▶ [Data extract]:
********
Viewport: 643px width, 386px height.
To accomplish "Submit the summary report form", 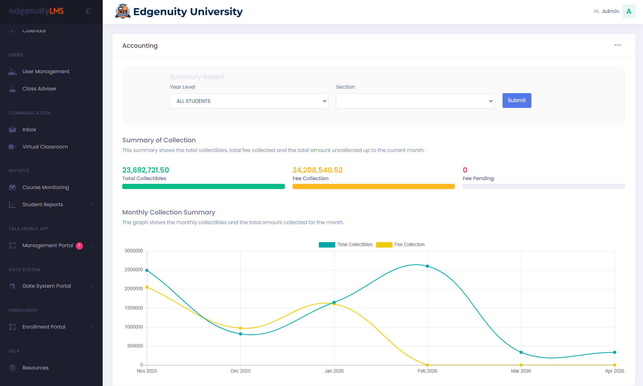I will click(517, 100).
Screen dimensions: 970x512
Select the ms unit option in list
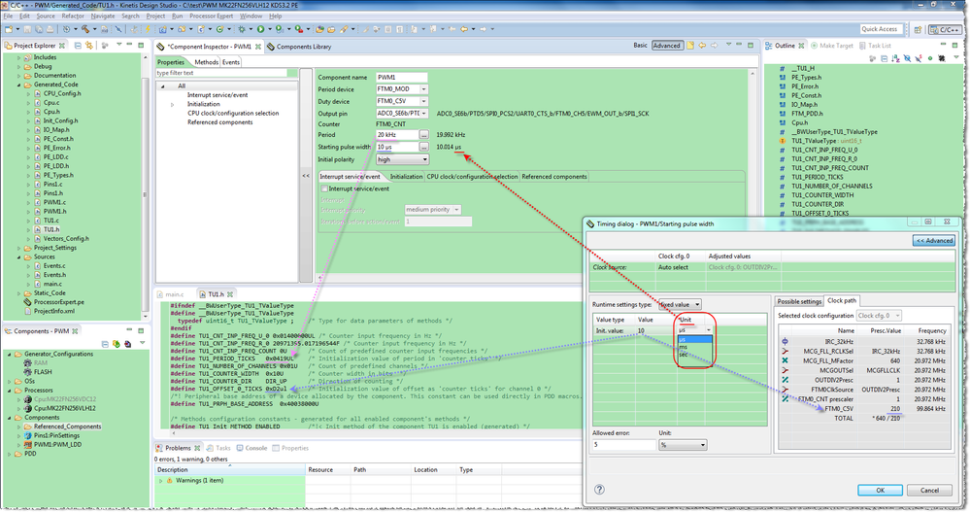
********
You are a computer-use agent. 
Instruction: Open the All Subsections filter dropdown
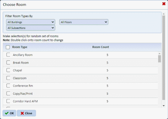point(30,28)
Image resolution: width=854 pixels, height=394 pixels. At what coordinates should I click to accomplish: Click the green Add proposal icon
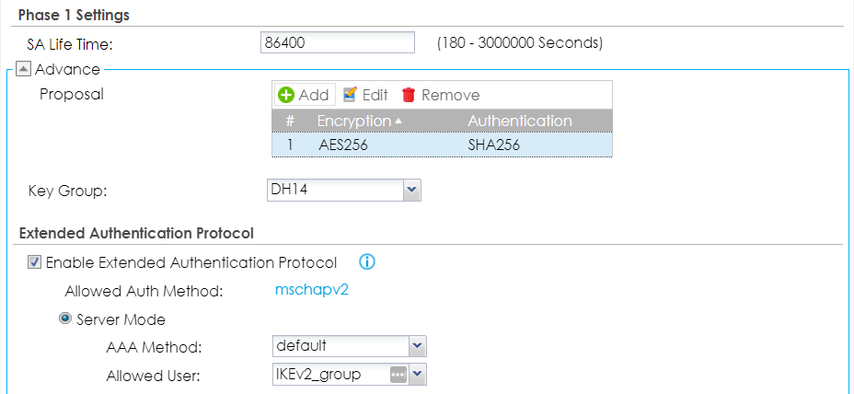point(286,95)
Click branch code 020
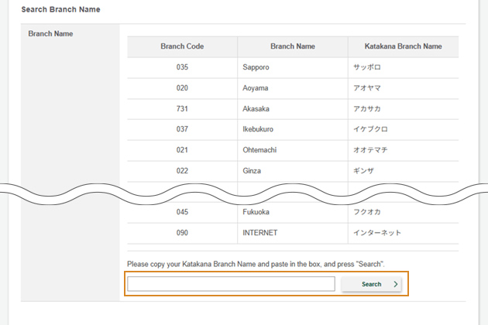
********
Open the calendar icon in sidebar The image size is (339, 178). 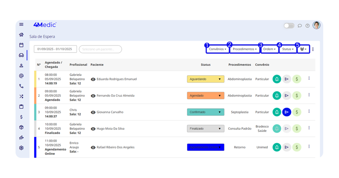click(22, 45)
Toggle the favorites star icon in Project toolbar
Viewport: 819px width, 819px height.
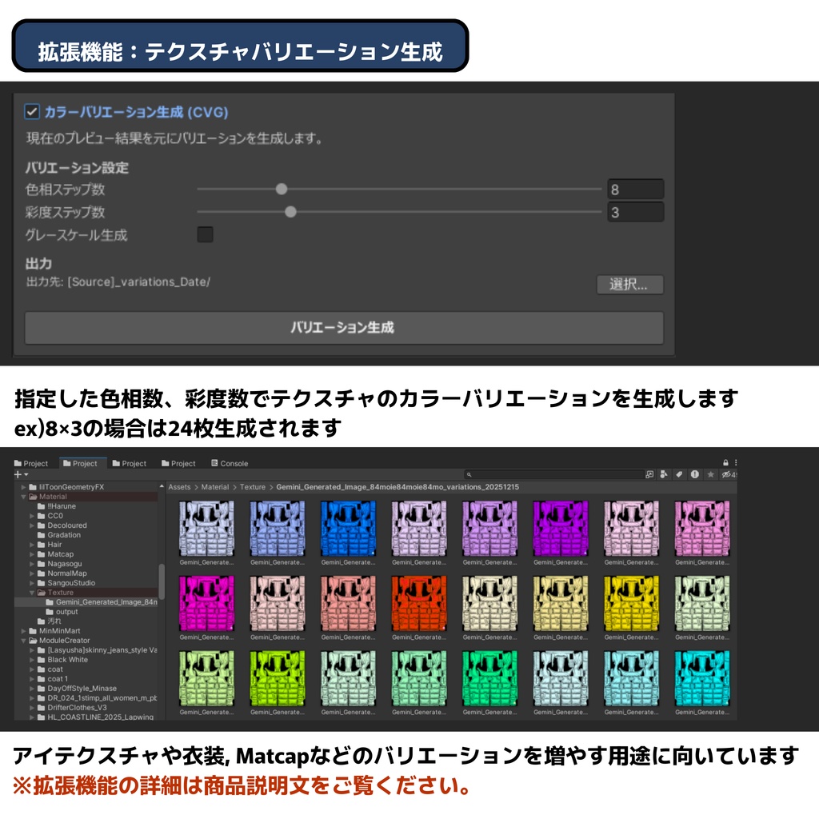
********
Format the lines above, from the line containing "Screen dimensions: 970x512" up to and including the line containing "Select the ms unit option in list", as a Markdown table with two columns, Row and Line, leaving out any blank lines.

▶ [Correct output]:
| Row | Line |
|---|---|
| 1 | Screen dimensions: 970x512 |
| 2 | Select the ms unit option in list |